Dieser scheinbar so nüchterne Stil weist jedoch Farben auf, die mit Hintersinn
gewählt sind. Sie erinnern ans Meer, in dem Liz einst verschwand und aus dem
die Hochstaplerin vermutlich kommt. Gegen Ende der Episode trägt die falsche
Liz eine hellblaue Jacke über einem gelben Hemd – unter anderem in einer Szene
im Krankenhaus, in der die Farbe der Windbreaker-Jacke fast mit der blaugrünen
Wandfarbe verschmilzt. Ein an sich angenehm-harmloser Ton, der an ruhige Gewässer erinnert, hier aber zur „Tarnfarbe“ einer
Figur wird, die sich an ihre Umgebung anpassen will, aber letztlich daran
scheitert.
Ganz am Ende, wenn die falsche Liz ihre Jacke auszieht, um
sich ein letztes Mal für Daniel zu verstümmeln und ihre eigene Leber für ihren
Mann herauszuschneiden, zieht sie die Jacke aus und legt das gelbe Hemd
darunter frei – ein Farbton, wie er seit Jahrhunderten für die
Wasserschutzkleidung von Fischern und Seeleuten verwendet wird, um bei Nebel
oder stürmischer See besser gesehen zu werden. Diese Signalfarbe nützt der
falschen Liz allerdings nichts mehr; sie stirbt und muss das Feld einer anderen
überlassen. Die echte Liz taucht in der Tür auf und umarmt glücklich ihren
Mann. Beide tragen gelb – sie haben einander gefunden. Die falsche Liz wollte sich mit ihrem Blau
anpassen, aber Farben dienen manchmal dazu, die Deplatziertheit einer Figur
auszudrücken.

####

--- ZU ERLEDIGENDE AUFGABEN ---
1 – Fasse den Absatz, der mit „Dieser scheinbar so nüchterne Stil“ beginnt, im Text über die Farben der Episode als kurze Liste zusammen, ohne seine wichtigsten Fakten auszulassen.
2 – Führe den Text über die Farben der Episode nach seinem letzten Satz fort.

--- ERFASSTE DATEN ---
####

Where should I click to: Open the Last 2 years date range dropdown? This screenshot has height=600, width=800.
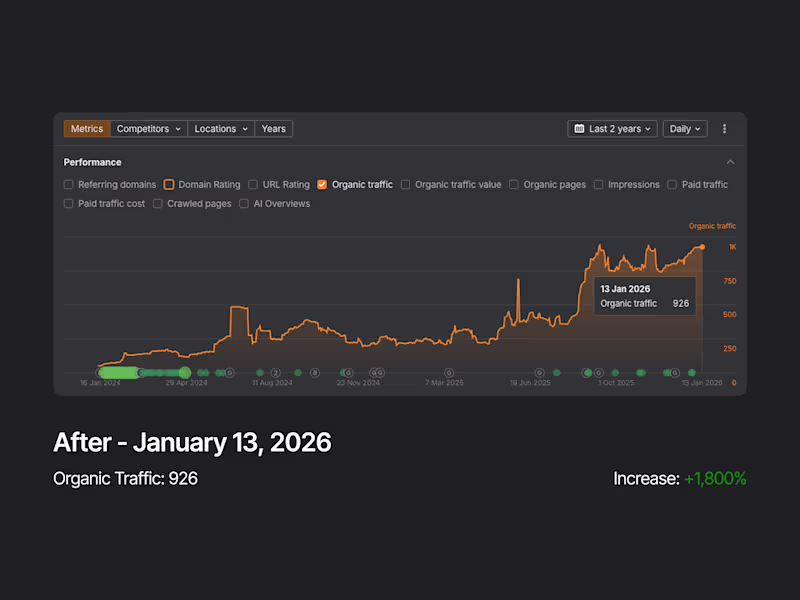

####

--- GELÖSTE AUFGABEN ---
1 –
- Der nüchtern wirkende Stil arbeitet mit bewusst gewählten Farben. Sie erinnern ans Meer, in dem Liz einst verschwand und aus dem die Hochstaplerin vermutlich kommt.
- Gegen Ende der Episode trägt die falsche Liz eine hellblaue Jacke über einem gelben Hemd.
- In einer Krankenhausszene verschmilzt die Windbreaker-Jacke fast mit der blaugrünen Wandfarbe.
- Der eigentlich harmlose Ton erinnert an ruhige Gewässer. Hier wird er zur „Tarnfarbe“ einer Figur, die sich an ihre Umgebung anpassen will und daran scheitert.

2 –
Das Verhältnis von Figur und Welt
In „Poor Things“ ist die Kinoleinwand während Bellas „Kindheit“ in der Villa von Godwin „God“ Baxter (Willem Dafoe) schwarz-weiß eingefärbt, bis sie ihre erste eigene Entscheidung trifft und mit dem ausschweifenden Anwalt Duncan Wedderburn (Mark Ruffalo) nach Lissabon durchbrennt. In Portugal angekommen, beim „furiously jumping“ – Bellas Ausdruck für Sex mit ihrem Liebhaber –, explodiert die Leinwand in dynamischen Gelb- und Orange-Tönen. Bellas Welt öffnet sich in einem überschwänglichen Coming-of-Age-Prozess.
Im echten Leben hat die typische
Unbeholfenheit von Teenagern damit zu tun, dass die Körper sich verändern und
im „Dazwischen“ zwischen Kindheit und Erwachsensein stecken. Auch Bella steckt,
obwohl ihr Körper schon der einer Erwachsenen ist, in einem solchen „Dazwischen“,
was nicht nur durch das Schauspiel von Emma Stone, sondern auch durch die Kostüme
dargestellt wird. Die Figur wirkt buchstäblich wie ein bunter Hund. Ihre
babyblauen und babyrosa Kleider mit riesigen Gigot-Ärmeln und den ultrakurzen unteren
Bedeckungen, die ihren Beinen fohlenhafte Länge geben, bringen Bellas aktuelle
pubertäre Verfassung zum Ausdruck.
Diese Verspieltheit wird später durch den Intellektuellen Harry (Jerrod Carmichael) zerstört, der es nicht ertragen kann, dass eine so intelligente junge Frau so unreif bleibt. Er zeigt ihr das Leid der Armen in Alexandria. In dieser Szene trägt Bella bezeichnenderweise ein weißes Rüschenkleid, das ihr Privileg als reiche Engländerin symbolisiert und an die traditionelle Kolonialkleidung im britischen Afrika erinnert. Ihre und Harrys weiße Kleider sind wie helle Farbkleckse auf Alexandrias vergilbtem Stück Papyrus.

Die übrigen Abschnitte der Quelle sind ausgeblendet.